Saturday, September 24, 2011

Protovis And Wine Visualization: California Crush Statistics

Radio station visualizations are fun and all, but I realized that I should research data visualization by looking at data I actually care about. That way, I can provide context and ask deeper questions about the subject matter at hand.

As an occasional wine writer, data about the wine industry seemed like a good start.

Harvest — "crush" in wine industry jargon — is afoot here in California, and that spurred me to search for data on previous harvests. The National Agricultural Statistics Service publishes a range of interesting data for wine geeks, some of which I've been using for experiments and explorations with Protovis.

The first public one shows harvest statistics over 20 years for the 15 grapes with highest crush numbers in California in 2010. The interactive version gives you a deeper view, with detailed per-year statistics as you mouse over, but here's a static version to give you an idea.

Groovy, eh?

Wine geeks will know many of this visualization's stories well. The California wine industry has grown tremendously over the last 20 years, thanks to increased consumption in the United States. Grape gluts are periodic, but 2005 was a particularly grape-heavy year. Industrial grapes such as French Colombard, Rubired, and Ruby Cabernet are mainstays of the bulk-wine industry led by Gallo. Pinot Noir tonnage surpassed Syrah tonnage in 2008, about 4 years — when vines start producing worthwhile fruit — after Sideways, the movie that told everyone about Pinot Noir. (Though I should note that I prefer the Pinots of Oregon and the Sonoma Coast to those of Santa Barbara, the setting for the movie. But, really, I prefer the Pinots of Burgundy to those from anywhere else.)

But some items in the data surprised me. Merlot, a common Bordeaux variety, went from almost nothing in 1991 to a dominant grape in 2010. Grenache, the popular, fruity darling of the Rhone Rangers, has actually seen lower crush values in the last 20 years. Pinot Gris has gone from a nonexistent grape in California to one of the top 15 in the state in just over a decade. Tonnage of French Colombard has gone down, which makes me wonder how the industrial market is doing overall.
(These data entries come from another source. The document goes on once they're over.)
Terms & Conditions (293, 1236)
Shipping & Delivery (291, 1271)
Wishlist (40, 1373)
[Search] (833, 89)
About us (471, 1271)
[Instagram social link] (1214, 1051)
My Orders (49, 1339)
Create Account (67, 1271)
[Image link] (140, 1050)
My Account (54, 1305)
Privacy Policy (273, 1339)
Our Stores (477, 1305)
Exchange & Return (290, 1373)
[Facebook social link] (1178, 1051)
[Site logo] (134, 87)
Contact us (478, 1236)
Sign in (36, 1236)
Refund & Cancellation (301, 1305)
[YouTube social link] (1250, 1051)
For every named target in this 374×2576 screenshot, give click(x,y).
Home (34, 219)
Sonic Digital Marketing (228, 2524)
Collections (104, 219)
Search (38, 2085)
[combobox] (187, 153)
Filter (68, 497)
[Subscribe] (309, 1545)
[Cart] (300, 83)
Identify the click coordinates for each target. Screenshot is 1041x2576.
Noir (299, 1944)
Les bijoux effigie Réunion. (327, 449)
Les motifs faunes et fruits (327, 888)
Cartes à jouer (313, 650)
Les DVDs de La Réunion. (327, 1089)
But if you're reading this blog, you're probably more interested in the technical aspects of this data. I used Protovis, and I have repeatedly found that getting a basic visualization up and running with the library is very fast. Getting the fine details right, however, is much slower. It takes a lot of trial and error to get the language to do what you want. I might switch to D3, its successor, for my next projects. It supposedly gives finer control over your visualization.

What I also keep realizing is that visualizing some set of data isn't really an issue. Organizing the data is. I know this isn't news to anyone who works with data, but these projects are good reminders of how much work that can be.

I started with 20 separate spreadsheets from the NASS and wrote a Ruby script to extract out the bits of data I wanted and compile them into a JSON object I could serve to this chart's HTML page. But even then, the page's JavaScript has to do some processing as well to get the data in a format that Protovis can easily work with. The Underscore JavaScript library is a handy tool for doing data transformations.

But I also used that preprocessing to cache certain items such as the pretty-printed numbers, the colors to use for the different areas (which I calculated with the excellent and other useful items.

Saturday, September 3, 2011

Radio Station Playlist Data Visualization, Part 2

As soon as I did my visualization of 99.7's music selection for a week, I asked the obvious next question: How does 99.7 compare to other "adult contemporary" radio stations?

There's an interactive version that lets you drill down into the graph, but here's a screenshot.

People listen to radio stations for all sorts of reasons, of course, so I don't know that anyone actually cares about this. But it did give me a chance to look at Protovis and compare it to Processing as I learn about data visualization toolkits.

Gathering Data
When I gathered data for my first visualization, I wrote a simple script that grabbed songs from the 99.7 website. I set that up as a cron job on an EC2 instance and let it go.

I did the same thing for the other four radio stations I decided to look at. 97.3 uses the same website tech as 99.7, and KFOG and KBAY share a different website tech, so those got me two stations for the price of one. 101.3 uses yet another system. Once I had my scripts running, I just had to wait until I had the same week's worth of data from all stations. A bit of cleanup on the data, a quick change to JSON from comma-separated values, and I was ready to go.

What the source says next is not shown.